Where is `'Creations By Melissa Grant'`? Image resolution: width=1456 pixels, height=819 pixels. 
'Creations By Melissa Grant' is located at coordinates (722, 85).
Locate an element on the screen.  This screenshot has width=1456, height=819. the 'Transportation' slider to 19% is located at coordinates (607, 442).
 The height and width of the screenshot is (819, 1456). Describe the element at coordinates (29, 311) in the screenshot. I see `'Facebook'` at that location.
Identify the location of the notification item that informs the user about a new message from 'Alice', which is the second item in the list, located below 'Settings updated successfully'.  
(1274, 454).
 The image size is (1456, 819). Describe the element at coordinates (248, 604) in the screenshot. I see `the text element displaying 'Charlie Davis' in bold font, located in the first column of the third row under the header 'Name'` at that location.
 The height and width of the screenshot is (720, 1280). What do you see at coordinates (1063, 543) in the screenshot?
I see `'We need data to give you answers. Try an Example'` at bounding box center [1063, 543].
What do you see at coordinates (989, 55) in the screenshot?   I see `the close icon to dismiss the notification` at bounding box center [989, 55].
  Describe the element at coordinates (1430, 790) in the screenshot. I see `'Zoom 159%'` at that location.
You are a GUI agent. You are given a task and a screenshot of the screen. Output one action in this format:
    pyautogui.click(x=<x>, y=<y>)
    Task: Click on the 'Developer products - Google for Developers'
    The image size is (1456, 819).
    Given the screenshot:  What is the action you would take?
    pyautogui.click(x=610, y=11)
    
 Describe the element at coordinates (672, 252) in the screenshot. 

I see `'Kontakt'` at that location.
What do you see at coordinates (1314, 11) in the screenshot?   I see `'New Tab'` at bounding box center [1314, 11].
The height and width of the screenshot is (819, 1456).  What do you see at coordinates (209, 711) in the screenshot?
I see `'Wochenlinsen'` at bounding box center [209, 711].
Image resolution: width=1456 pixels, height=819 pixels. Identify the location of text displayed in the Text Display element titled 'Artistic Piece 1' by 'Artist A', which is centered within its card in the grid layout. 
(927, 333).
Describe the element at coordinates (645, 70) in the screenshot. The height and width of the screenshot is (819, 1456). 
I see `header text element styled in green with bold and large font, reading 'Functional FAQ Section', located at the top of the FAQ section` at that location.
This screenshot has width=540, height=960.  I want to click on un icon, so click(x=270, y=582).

§ **Treść polecenia**:
Przepisz jeszcze raz wszystkie powyższe rekordy bez żadnych zmian.

§ **Poprawna odpowiedź**:
Where is `'Creations By Melissa Grant'`? Image resolution: width=1456 pixels, height=819 pixels. 
'Creations By Melissa Grant' is located at coordinates (722, 85).
Locate an element on the screen.  This screenshot has width=1456, height=819. the 'Transportation' slider to 19% is located at coordinates (607, 442).
 The height and width of the screenshot is (819, 1456). Describe the element at coordinates (29, 311) in the screenshot. I see `'Facebook'` at that location.
Identify the location of the notification item that informs the user about a new message from 'Alice', which is the second item in the list, located below 'Settings updated successfully'.  
(1274, 454).
 The image size is (1456, 819). Describe the element at coordinates (248, 604) in the screenshot. I see `the text element displaying 'Charlie Davis' in bold font, located in the first column of the third row under the header 'Name'` at that location.
 The height and width of the screenshot is (720, 1280). What do you see at coordinates (1063, 543) in the screenshot?
I see `'We need data to give you answers. Try an Example'` at bounding box center [1063, 543].
What do you see at coordinates (989, 55) in the screenshot?   I see `the close icon to dismiss the notification` at bounding box center [989, 55].
  Describe the element at coordinates (1430, 790) in the screenshot. I see `'Zoom 159%'` at that location.
You are a GUI agent. You are given a task and a screenshot of the screen. Output one action in this format:
    pyautogui.click(x=<x>, y=<y>)
    Task: Click on the 'Developer products - Google for Developers'
    The image size is (1456, 819).
    Given the screenshot:  What is the action you would take?
    pyautogui.click(x=610, y=11)
    
 Describe the element at coordinates (672, 252) in the screenshot. 

I see `'Kontakt'` at that location.
What do you see at coordinates (1314, 11) in the screenshot?   I see `'New Tab'` at bounding box center [1314, 11].
The height and width of the screenshot is (819, 1456).  What do you see at coordinates (209, 711) in the screenshot?
I see `'Wochenlinsen'` at bounding box center [209, 711].
Image resolution: width=1456 pixels, height=819 pixels. Identify the location of text displayed in the Text Display element titled 'Artistic Piece 1' by 'Artist A', which is centered within its card in the grid layout. 
(927, 333).
Describe the element at coordinates (645, 70) in the screenshot. The height and width of the screenshot is (819, 1456). 
I see `header text element styled in green with bold and large font, reading 'Functional FAQ Section', located at the top of the FAQ section` at that location.
This screenshot has width=540, height=960.  I want to click on un icon, so click(x=270, y=582).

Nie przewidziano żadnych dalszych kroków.